Copy every one of the items below word for word.

Pointing items for text and elements:

↓↓↓

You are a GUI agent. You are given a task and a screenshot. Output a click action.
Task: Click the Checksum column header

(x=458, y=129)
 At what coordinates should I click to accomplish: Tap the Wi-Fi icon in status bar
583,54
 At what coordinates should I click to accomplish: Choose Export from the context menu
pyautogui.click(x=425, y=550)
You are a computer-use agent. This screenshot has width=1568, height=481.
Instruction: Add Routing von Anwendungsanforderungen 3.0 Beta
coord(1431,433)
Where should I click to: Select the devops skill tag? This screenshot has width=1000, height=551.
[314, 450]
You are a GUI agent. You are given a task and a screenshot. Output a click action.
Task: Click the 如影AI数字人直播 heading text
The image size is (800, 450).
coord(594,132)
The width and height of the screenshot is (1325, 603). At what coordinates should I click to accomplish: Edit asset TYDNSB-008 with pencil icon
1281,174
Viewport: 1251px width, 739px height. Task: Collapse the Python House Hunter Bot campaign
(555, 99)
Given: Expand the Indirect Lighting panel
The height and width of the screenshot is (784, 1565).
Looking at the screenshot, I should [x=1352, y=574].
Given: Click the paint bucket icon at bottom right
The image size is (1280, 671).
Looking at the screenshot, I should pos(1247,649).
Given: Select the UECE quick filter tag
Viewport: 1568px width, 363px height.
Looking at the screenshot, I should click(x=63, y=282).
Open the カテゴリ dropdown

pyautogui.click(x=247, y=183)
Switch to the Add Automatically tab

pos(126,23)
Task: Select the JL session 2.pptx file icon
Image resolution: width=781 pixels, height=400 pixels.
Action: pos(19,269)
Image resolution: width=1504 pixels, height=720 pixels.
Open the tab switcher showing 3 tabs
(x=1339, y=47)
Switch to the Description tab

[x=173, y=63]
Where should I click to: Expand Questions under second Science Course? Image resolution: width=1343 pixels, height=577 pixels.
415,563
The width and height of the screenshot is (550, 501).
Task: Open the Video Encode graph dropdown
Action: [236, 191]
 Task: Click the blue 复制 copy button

↑↑↑

→ **SOLUTION TO THIS TASK**:
You are a GUI agent. You are given a task and a screenshot. Output a click action.
Task: Click the Checksum column header

(x=458, y=129)
 At what coordinates should I click to accomplish: Tap the Wi-Fi icon in status bar
583,54
 At what coordinates should I click to accomplish: Choose Export from the context menu
pyautogui.click(x=425, y=550)
You are a computer-use agent. This screenshot has width=1568, height=481.
Instruction: Add Routing von Anwendungsanforderungen 3.0 Beta
coord(1431,433)
Where should I click to: Select the devops skill tag? This screenshot has width=1000, height=551.
[314, 450]
You are a GUI agent. You are given a task and a screenshot. Output a click action.
Task: Click the 如影AI数字人直播 heading text
The image size is (800, 450).
coord(594,132)
The width and height of the screenshot is (1325, 603). At what coordinates should I click to accomplish: Edit asset TYDNSB-008 with pencil icon
1281,174
Viewport: 1251px width, 739px height. Task: Collapse the Python House Hunter Bot campaign
(555, 99)
Given: Expand the Indirect Lighting panel
The height and width of the screenshot is (784, 1565).
Looking at the screenshot, I should [x=1352, y=574].
Given: Click the paint bucket icon at bottom right
The image size is (1280, 671).
Looking at the screenshot, I should pos(1247,649).
Given: Select the UECE quick filter tag
Viewport: 1568px width, 363px height.
Looking at the screenshot, I should click(x=63, y=282).
Open the カテゴリ dropdown

pyautogui.click(x=247, y=183)
Switch to the Add Automatically tab

pos(126,23)
Task: Select the JL session 2.pptx file icon
Image resolution: width=781 pixels, height=400 pixels.
Action: pos(19,269)
Image resolution: width=1504 pixels, height=720 pixels.
Open the tab switcher showing 3 tabs
(x=1339, y=47)
Switch to the Description tab

[x=173, y=63]
Where should I click to: Expand Questions under second Science Course? Image resolution: width=1343 pixels, height=577 pixels.
415,563
The width and height of the screenshot is (550, 501).
Task: Open the Video Encode graph dropdown
Action: [236, 191]
 Task: Click the blue 复制 copy button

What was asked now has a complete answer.